Referring to protests being made in favour of Pakistani rape victims abroad, (Musharraf) said rape was an abhorrent act but asked why Pakistan was being singled out for castigation. “Are there not rapes in the US or Canada? Are American victims of rape taken to China? Are Canadian rape victims taken to Australia? What about French rape victims?” he asked. [DT]

He doesn’t need to look far for answers to those questions. A cursory look at what Pakistani newspapers are saying should give him plenty of clues to what the fuss is all about.

And those remarks about rape in the West and the NGOs were most unfortunate. The Mukhtar Mai case was nothing like rapes in the West, it was an indictment of our society. In the West, rape victims are not put on exit-control lists. The West has not got its civilised image by putting a gag on information about what goes wrong; nor is the West lagging in the legal and social support available to raped women. [DT]

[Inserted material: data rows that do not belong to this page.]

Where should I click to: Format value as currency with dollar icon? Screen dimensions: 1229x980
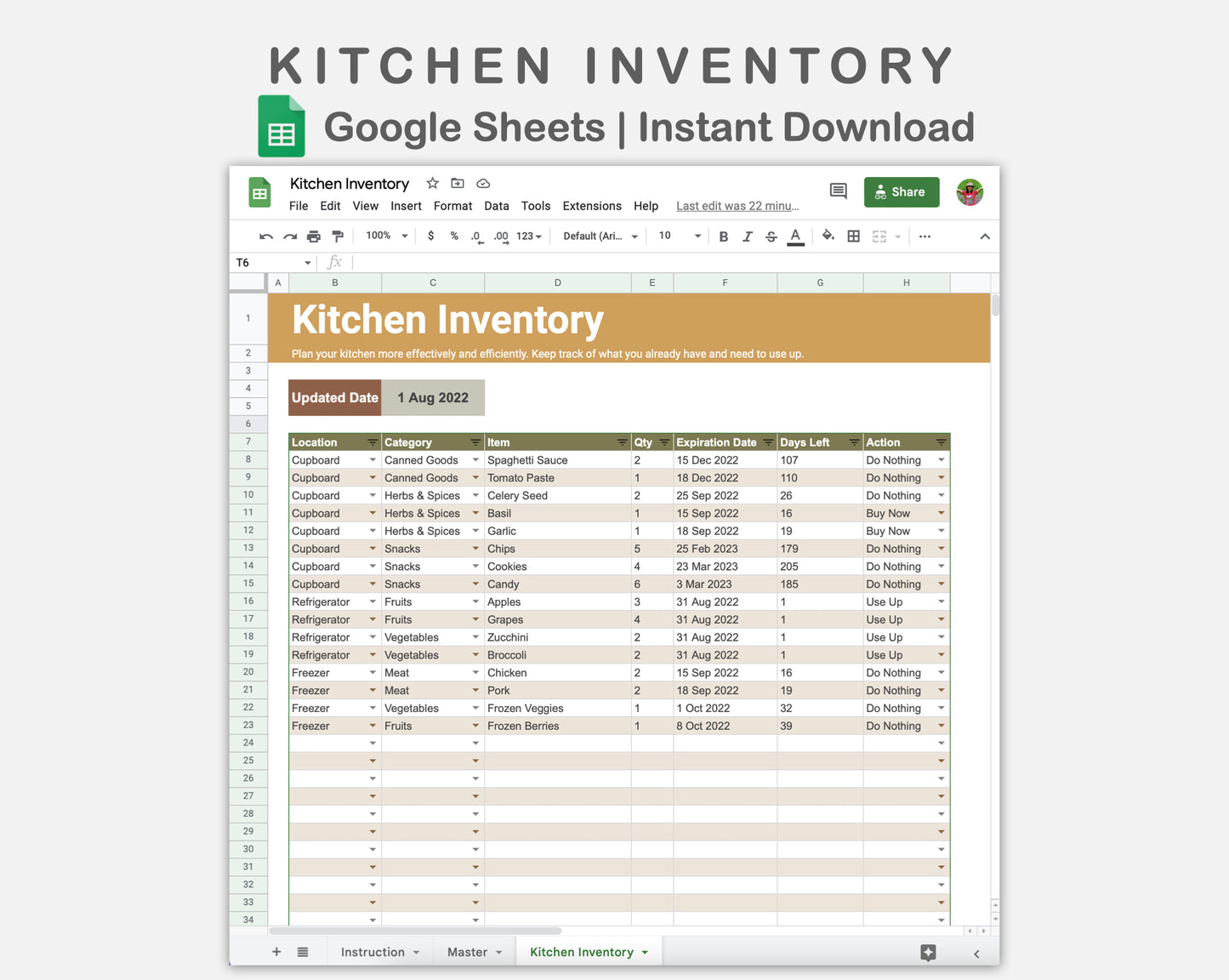[x=430, y=236]
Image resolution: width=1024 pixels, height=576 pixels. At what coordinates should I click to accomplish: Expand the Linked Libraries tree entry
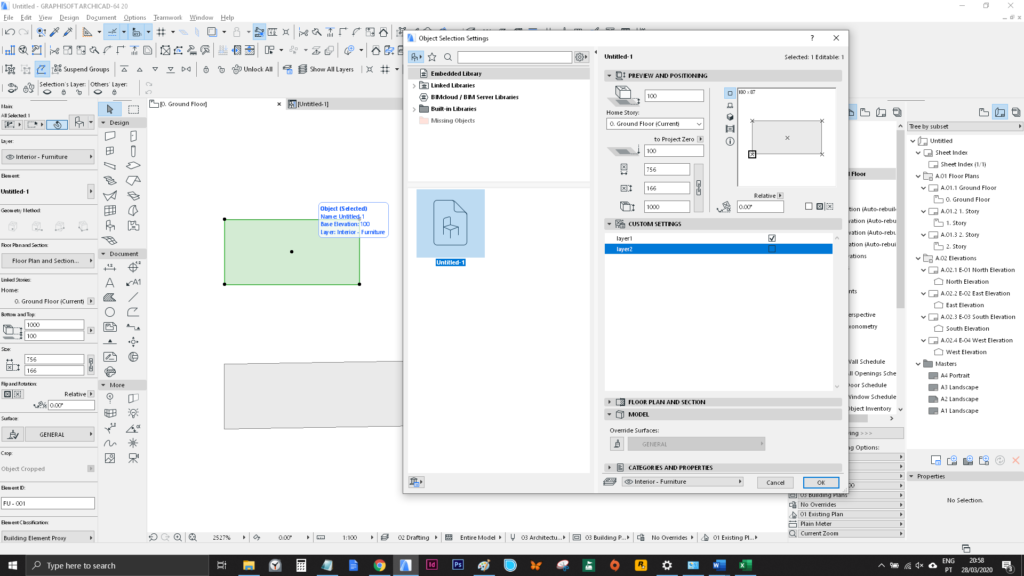(x=414, y=85)
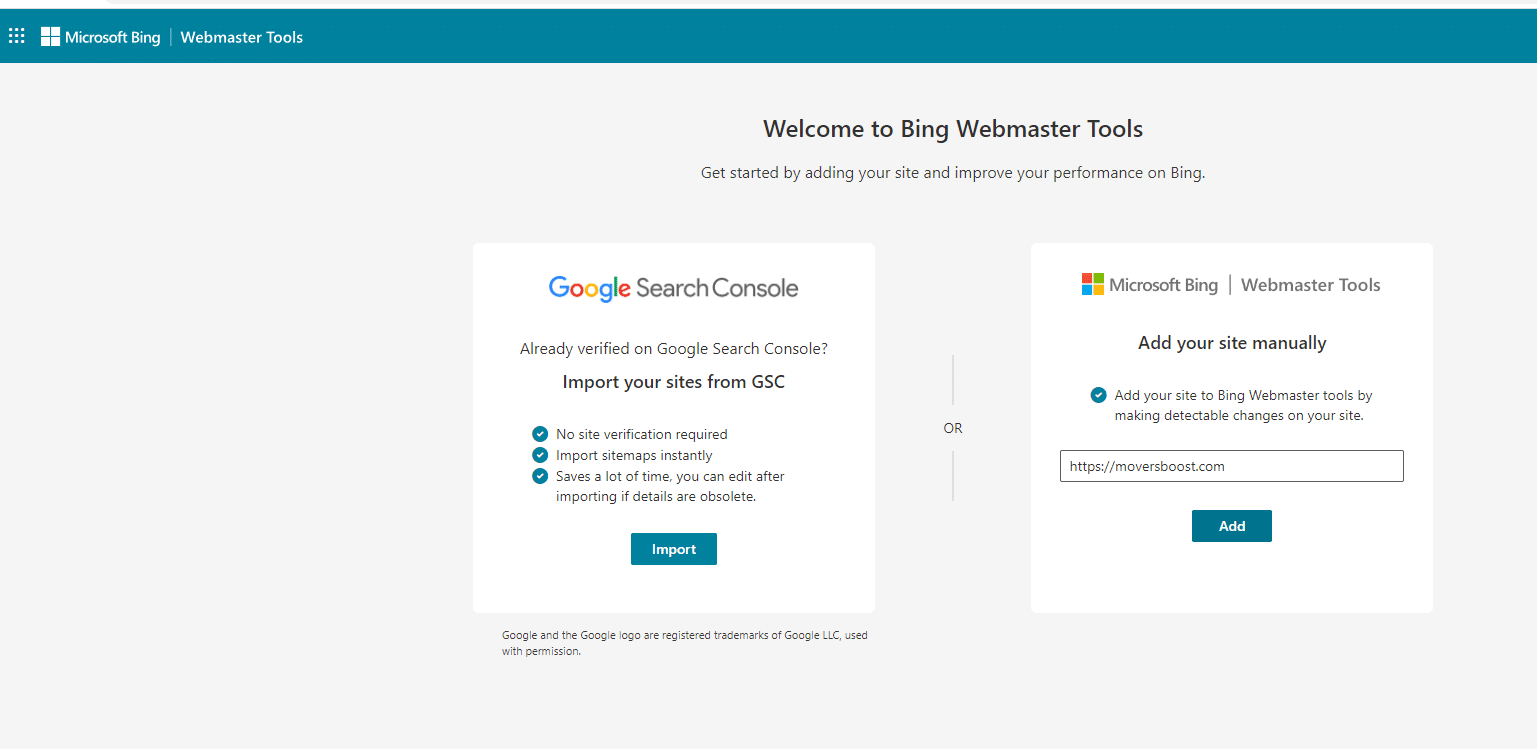The width and height of the screenshot is (1537, 749).
Task: Click Microsoft Bing text in the header
Action: [112, 37]
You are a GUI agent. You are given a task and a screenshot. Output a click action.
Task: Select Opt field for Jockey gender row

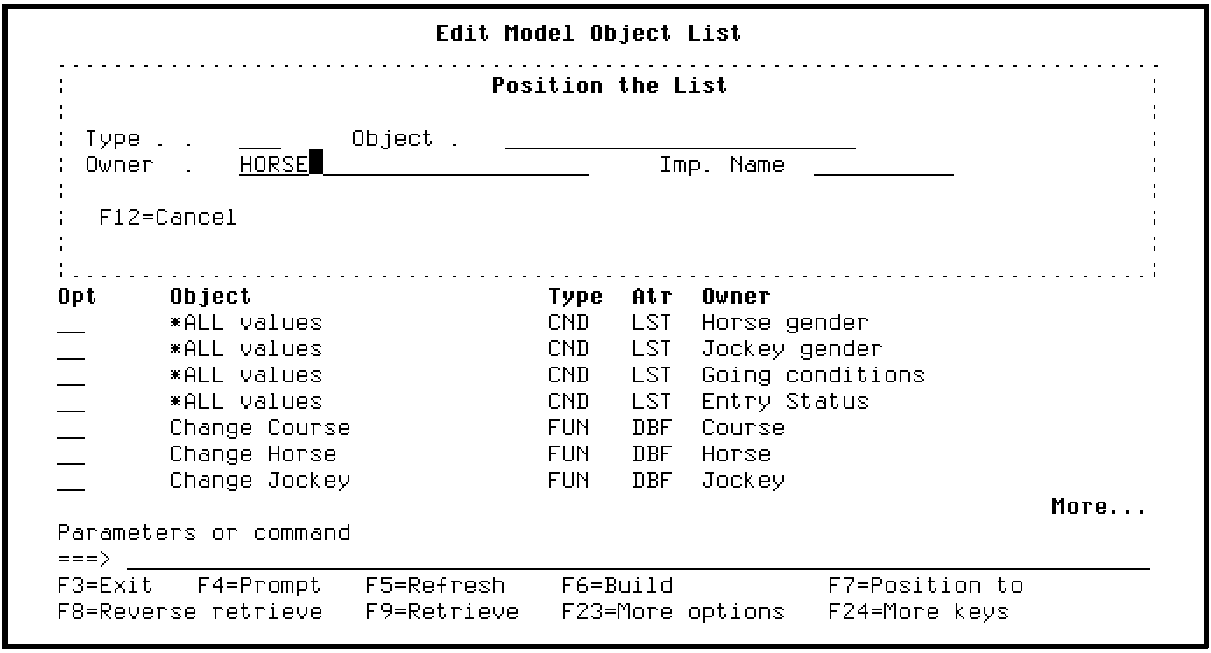71,350
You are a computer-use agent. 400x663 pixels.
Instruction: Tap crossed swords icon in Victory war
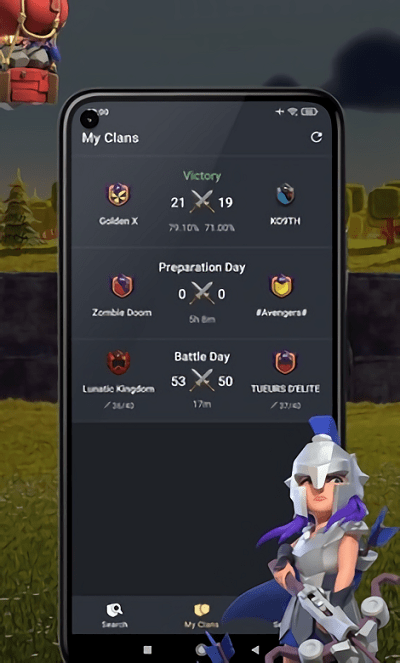(x=202, y=202)
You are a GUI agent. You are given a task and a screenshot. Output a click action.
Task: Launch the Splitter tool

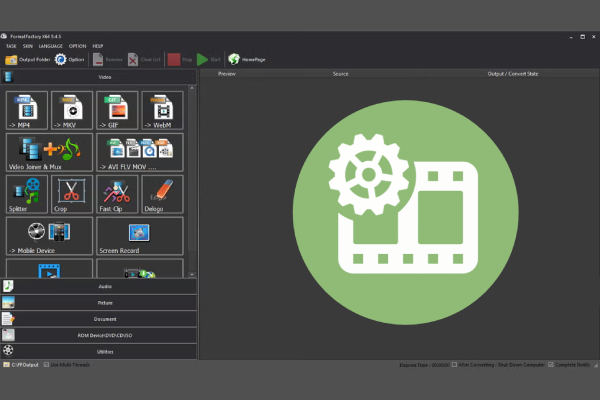(27, 194)
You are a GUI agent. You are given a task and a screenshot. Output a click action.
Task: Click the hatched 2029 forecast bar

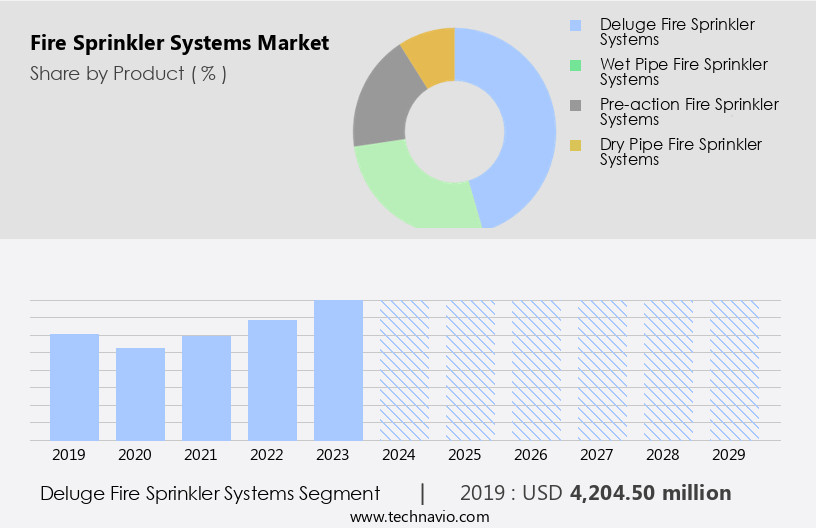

Even if a lot of benighted and bigoted people say such things debasing women, should a head of state repeat them at the risk of implying approval? If this attitude of blaming rape and other crimes against women on women themselves and ridiculing NGOs that take up such issues begins to travel upward from ignorant mullahs and male chauvinists to permeate the higher echelons of the administration, then God help us.

A few cases like that of Shazia Khalid, Mukhtaran Mai and Sonia Naz have got publicity both at home and abroad. What about the women regularly abused in the countryside by landlords and powerful elements of the rural bureaucracy? What about the small girls brought to a Karachi hospital recently who were found to have been brutally assaulted? Did they go through rape to get a Canadian visa or Canadian citizenship? And if conditions in the country are so bad that to leave it, women are ready to go to the extent of concocting stories of being dishonored, then too we should be prepared to shed tears if we have any.[Dawn]Carry on General, the more you open your mouth, the more the world knows what you really are. And we miss that chap from Pakistan’s foreign office, the one that we affectionately call Pakistan’s Comical Ali, who turns up at such hopeless moments and announces that the allegations are baseless’. Whatever happened to him?

Update: The Washington Post has put the audio clip of the interview online.